New Westminster and Port Coquitlam fight against climate protection by restricting property owners from upgrading their buildings, says new data

By Brandon Harding, Vice President

New Westminster and Port Coquitlam fight against climate protection by restricting property owners from upgrading their buildings, says new data. A study released by FortisBC shows how minor improvements can lead to reducing emissions by the equivalent of 43,000 gas-powered cars. “The basic upgrades alone reduce domestic hot water energy use by an average of about 12 percent per year”, this has a significant impact on our ecological footprint. If the basic upgrades have substantial differences, then imagine the premium upgrades from a full building retrofit. Add up triple-paned windows, reinsulated walls, new high-efficiency boiler and hot water systems, LED lighting, watertight faucets and taps, and so much more that go into revitalizing a sixty-year-old plus rental building. What these municipalities fail to understand is that most of our existing rental stock was built pre rent controls, and every building component is old and inefficient. In most cases, the entire building is better suited to be stripped of all the original material and replaced with the latest environmentally sound product.
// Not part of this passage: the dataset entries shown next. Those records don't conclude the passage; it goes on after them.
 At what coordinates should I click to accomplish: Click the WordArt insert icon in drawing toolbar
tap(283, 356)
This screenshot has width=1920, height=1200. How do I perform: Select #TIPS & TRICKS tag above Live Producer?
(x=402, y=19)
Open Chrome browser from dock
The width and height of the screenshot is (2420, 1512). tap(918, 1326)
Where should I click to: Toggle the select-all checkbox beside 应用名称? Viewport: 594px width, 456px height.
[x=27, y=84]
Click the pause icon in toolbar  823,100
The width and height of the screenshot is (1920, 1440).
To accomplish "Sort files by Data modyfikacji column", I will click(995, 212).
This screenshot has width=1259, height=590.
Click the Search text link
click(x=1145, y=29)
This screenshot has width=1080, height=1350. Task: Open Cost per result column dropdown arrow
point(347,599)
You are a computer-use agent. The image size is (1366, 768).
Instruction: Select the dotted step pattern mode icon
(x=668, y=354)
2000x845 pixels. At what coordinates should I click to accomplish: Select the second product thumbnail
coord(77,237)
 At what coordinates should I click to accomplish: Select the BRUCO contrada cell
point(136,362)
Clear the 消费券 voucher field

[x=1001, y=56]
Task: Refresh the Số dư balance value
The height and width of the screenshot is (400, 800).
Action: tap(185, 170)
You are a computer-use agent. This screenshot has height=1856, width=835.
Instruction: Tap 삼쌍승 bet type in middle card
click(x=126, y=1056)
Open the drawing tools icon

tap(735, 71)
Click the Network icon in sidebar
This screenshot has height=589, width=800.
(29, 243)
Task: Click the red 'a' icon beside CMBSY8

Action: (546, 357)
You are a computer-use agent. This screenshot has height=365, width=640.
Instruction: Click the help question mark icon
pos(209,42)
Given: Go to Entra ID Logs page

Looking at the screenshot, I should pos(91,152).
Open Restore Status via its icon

If communities want green cities, we need to support and aid the people working towards that goal. Tenants and leaders should be supportive of any owner looking to improve their environmental impact and not demonize them for causing a disruption for the work to occur. In recent climate marches, we have seen renters suing our leaders for their lack of action on climate change. On the other hand, they fight, appeal, shame, and victimize owners involved in making the necessary improvements to reduce emissions. We have seen councillors attend rallies fighting for properties not to be upgraded and left with existing inefficient components. Our building codes are at very high standards relative to other parts of the world. Any builder doing renovations must follow these building codes in order to get occupancy permits and be able to rent out their units after the work is completed. When you remove barriers and red tape, you allow these buildings to realize these critical enhancements. If leaders truly want to stop climate change, they need to ignore the rhetoric of hypocritical renters and move towards supporting property owners trying to upgrade to higher efficiency buildings.